I think if we got the OS level payments API that you envision Apple and Google would do a decent job policing the user experience


It exists, I can "pay with apple pay" that then lets me choose one of the cards in my apple pay wallet.

The issue is access of payment providers to the wallet. There's no real reason why there couldn't be a "MyTelco card" in your wallet that supports EMV processing rails.


Imagine if AWS, Azure, Gcloud were charging for your VMs a % of your business revenue… AppStores are services, they should have a fixed price like any other service, and that can cover also variable costs like cents per download, cents per review, etc


You're paying for compute, whereas you can put an app on a store for (basically) free. A million people can download your app and you wouldn't pay a penny more, whereas if a million people suddenly used your AWS app, you'd see a nice bump in cost.
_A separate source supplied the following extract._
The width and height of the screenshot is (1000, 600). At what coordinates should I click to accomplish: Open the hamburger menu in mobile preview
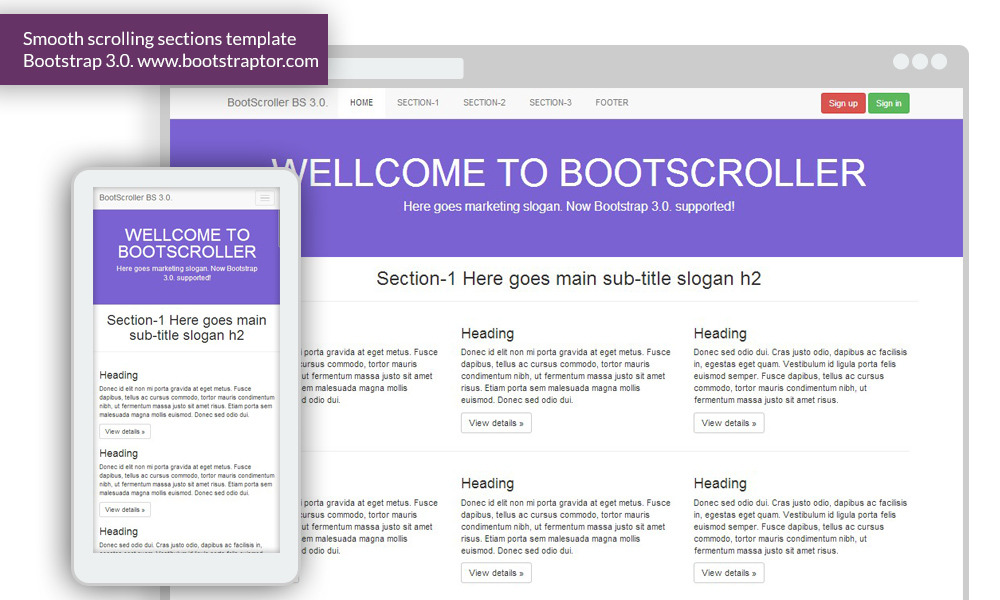coord(265,198)
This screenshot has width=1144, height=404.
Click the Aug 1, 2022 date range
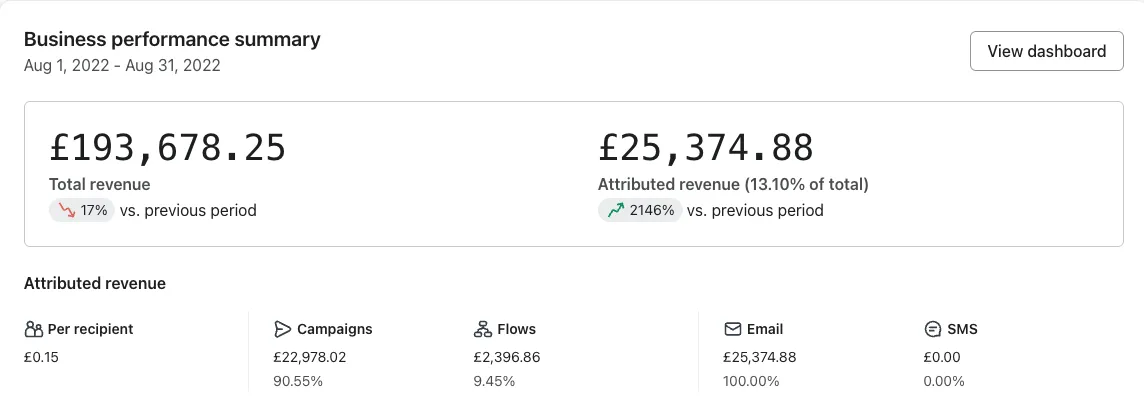coord(122,66)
as per my previous comment, they could charge a fixed price per view/download and any other functionality of the app store. It would be the same price for everyone, regardless of revenue, and for most apps, it would be less, fairer, and more transparent


It could be an option, but there is also value for everyone, poor or rich, no matter in what country, being able to host an app, no matter no popular, without going bankrupt. It's the same with Youtube; the ad-model is not ideal, but there is also value to being able to, with the click of a button, host a video that can be watched by millions of people without you paying a penny. Two decades ago that would've been very hard for an average person to do.


Compute likely is a rough function of business revenue though.


with the same amount of compute power one can run a successful business and earn $100M or something not successful and earn $100K. The compute cost is the same, compute does not become more or less expensive just because one makes more or less money with it.


Spotify doesn't disclose their pay cut so I have to assume Google is still getting their cut of revenue, maybe 25% with payment processor fees taken into account instead of 30%, since they surely wouldn't want to set a precedent of any digital content app being able to not pay for the OS/platform by simply adding their own payment method (otherwise Epic wouldn't have needed their lawsuit).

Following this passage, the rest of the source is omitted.